Farm Life Parallelity
Saturday, July 30, 2005 at 10:12PM
Jen in Day to Day
(since we're in the 'making up words' mode)
This afternoon it struck me how much my weekend life has settled into the rhythm of long and physically taxing days at the farm.
Life here is separate from the world 'out there' and I've found that time moves in it's own way.
Up with the roosters in the morning, Stef's out to feed the animals and free the various day-roaming critters. By 7 am I've already been woken up by Mr. Starey McPat-a-Face at least five times, jumped up my own heart rate trying to shock him into compliance by getting right up in his face and shouting - before finally giving in, getting up to feed and free my particular free-roaming spawn of Satan upon the unsuspecting population before crawling back into bed for a couple more hours of defiant sleep.
Days here are full of furious activity punctuated by short,deep rest periods and so later, waking up to hammering and chainsaws as Stef works on her new deck, I put laundrey in before staggering back home to rest with a few cups of coffee and a slightly more accomodating cat on my lap.
As a load of fill arrives and all converge in the heat of the day to push mounds of dirt around, I spring into action myself and sprint five feet to the car to head into town to pick up some movies and, at a loss as to what to do with that slowly rotting lime in my fridge - a six pack of Corona.
Nothing goes to waste here on the farm. I return home proud of my ingenuity.
From my pool of afternoon sunlight, chilled Corona in hand, on my own little deck, I watch Stef spraypaint floats (some sort of geese training device) and, as exhaustion threatens to overcome me, pick up the laundrey and deposit it unfolded in the bedroom for another day. Staggering back outside hauling my three pounds of goose down comforter for airing, I take the opportunity to collapse into my deck chair with a book for a well deserved rest.
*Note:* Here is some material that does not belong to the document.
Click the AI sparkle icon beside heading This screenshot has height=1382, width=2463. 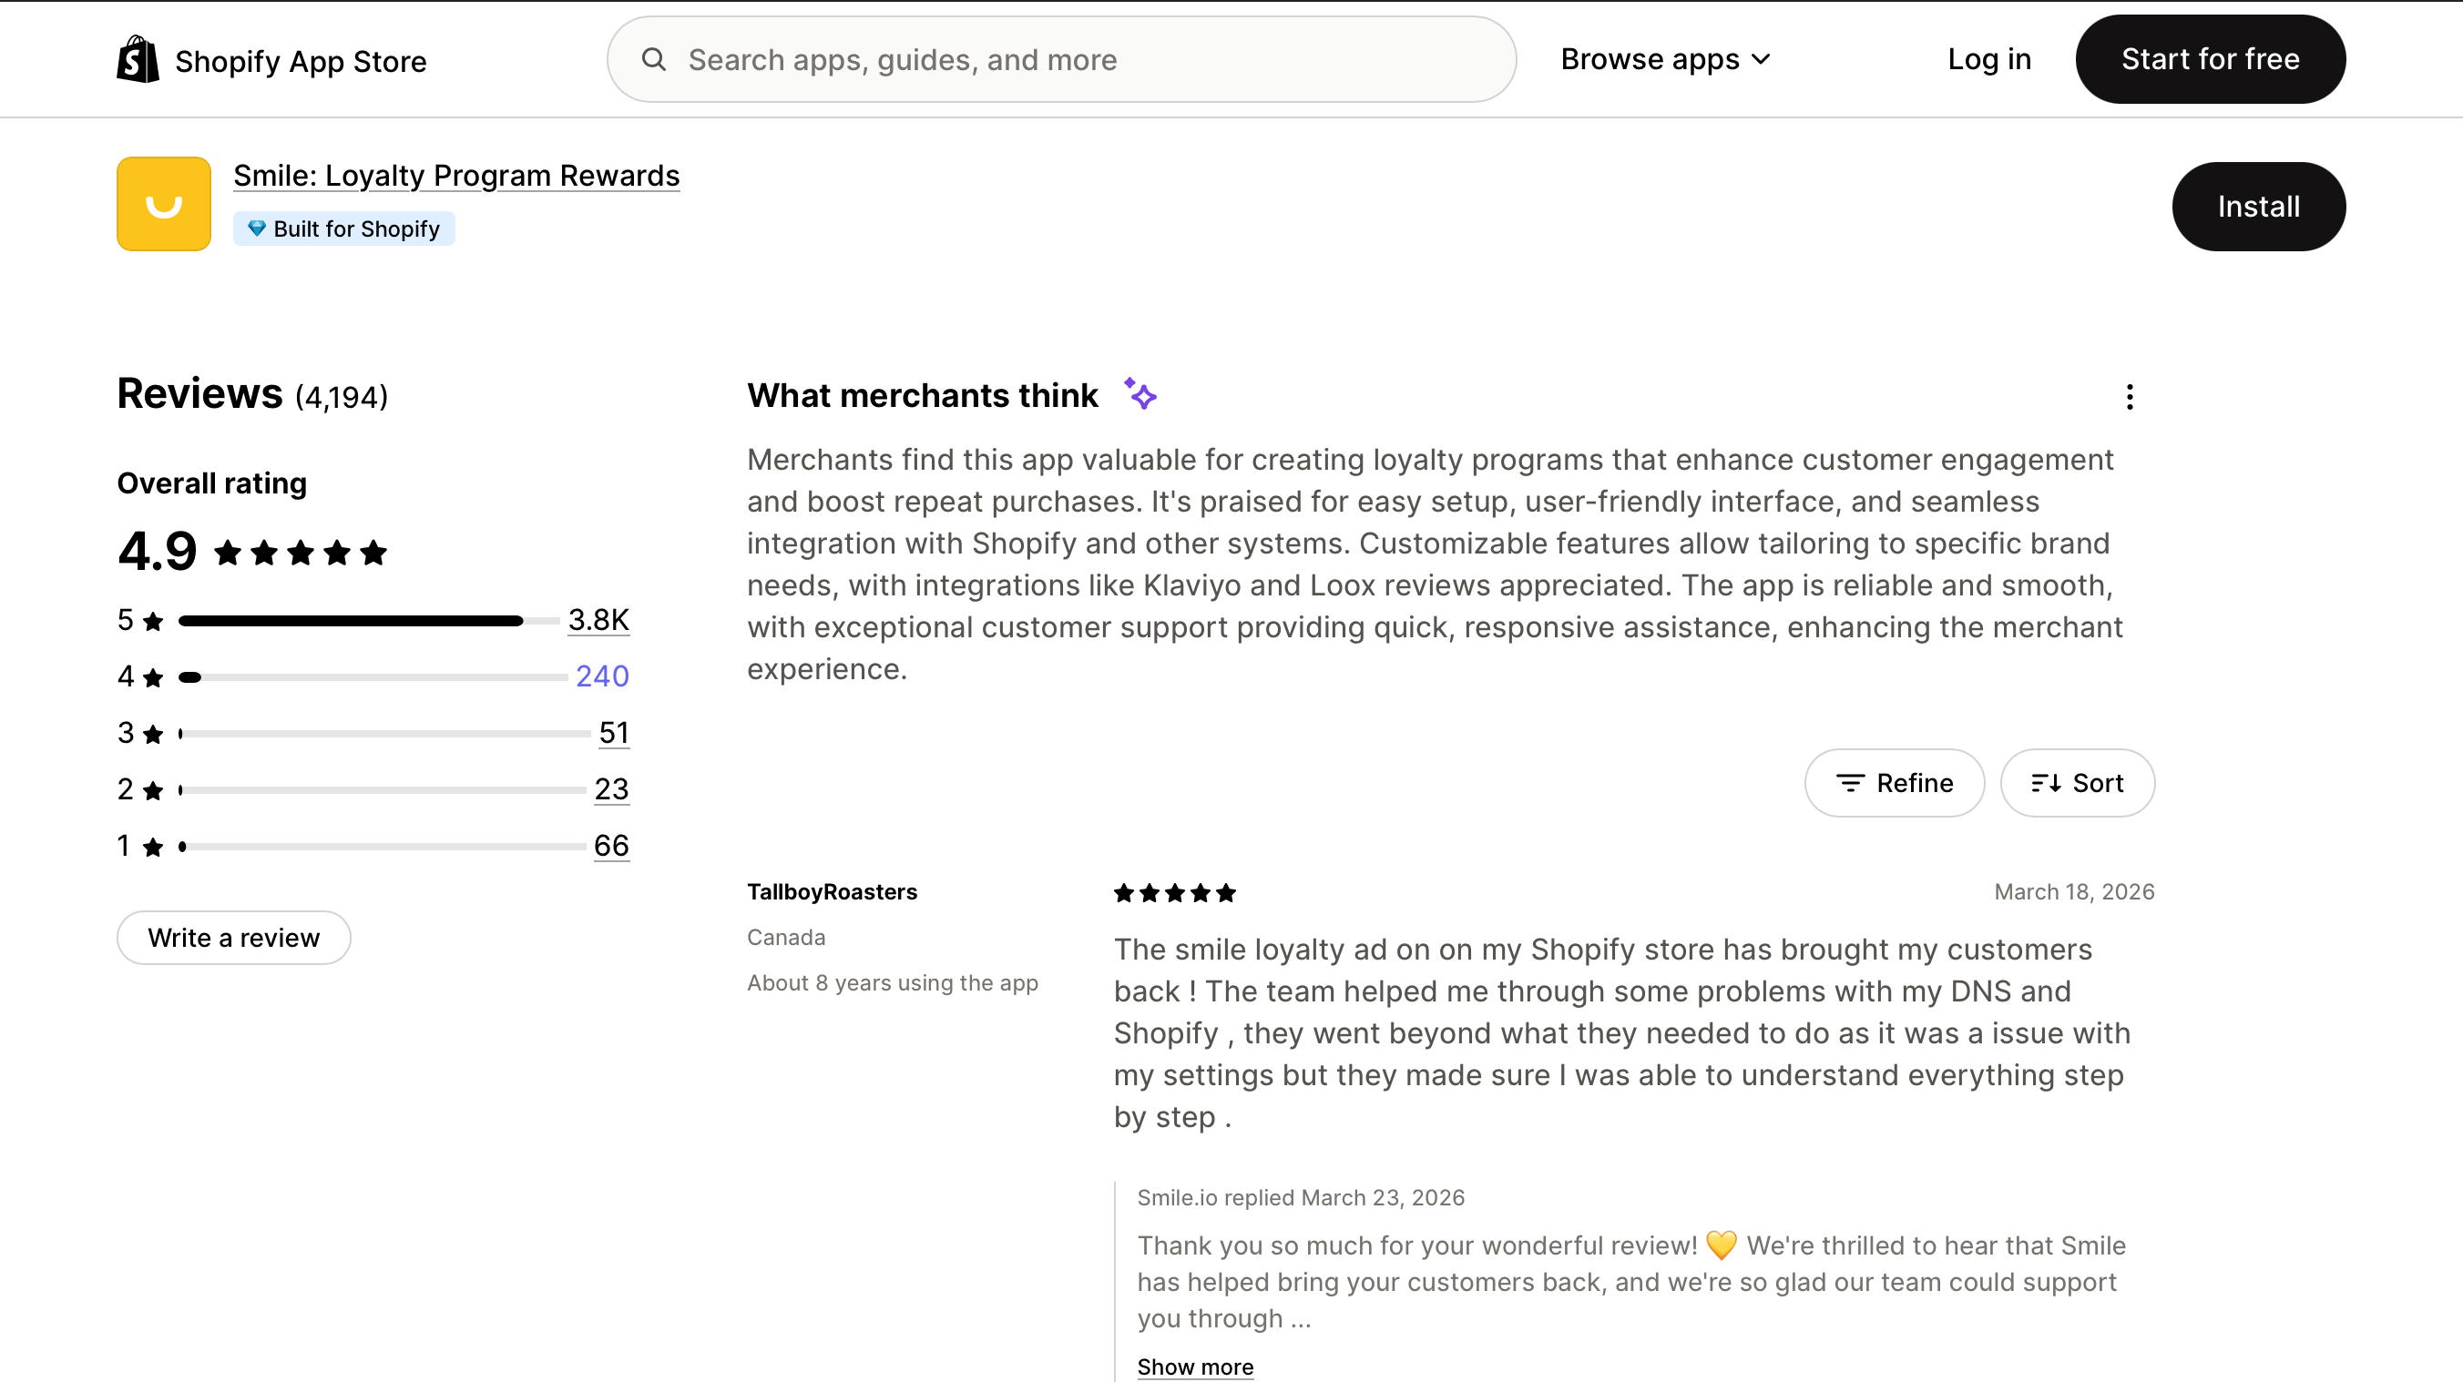(1140, 394)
As the sun starts to set I watch from a distance as Stef wields large cutting implements in an effort to prevent the blackberry bushes along the driveway from hemming us in and contemplate my own set of plant life.
The lettuce, the geraniums, a bunch of things I know not what they are and the miniature rose bush at the corner of the canopy. The day after Matt left I came home to find it perched on my doorstep with a note from Stef. Over the next 6 months inside the fifth wheel it flourished... until my mother the plant lady came and chastised me for keeping it in the house because it's an outdoor plant and we live in 'paradise'.
Needless to say she guilted me into putting it outside and over the last two months it's grown in a slope with most of it's leaves stunted and sporting holes. The pre-outdoor thrice weekly blooms now struggle to a half-hearted opening once every 10 days.
Lethargic with the heat, I struggle with the guilt awhile before flipping convention the finger and toting the poor thing back inside.
God forbid that something else that came out of that relationship should be allowed to accept defeat. We do what we can, you know?
A hard days work complete, I head inside to watch a movie before returning to the deck to write to you. 'My' laptop - a godsend - a couple of covered candles, some low level lights around the canopy, the cat sleeps in his own chair across from me. I can hear Stef out in the barn as I slice a piece of my warm peach into my glass of wine, lean back in my chair to check out the stars, content in the knowledge of a day's hard work well done before shooing away the moths from the screen, closing the laptop and giving Cabot back his rightful place on my lap.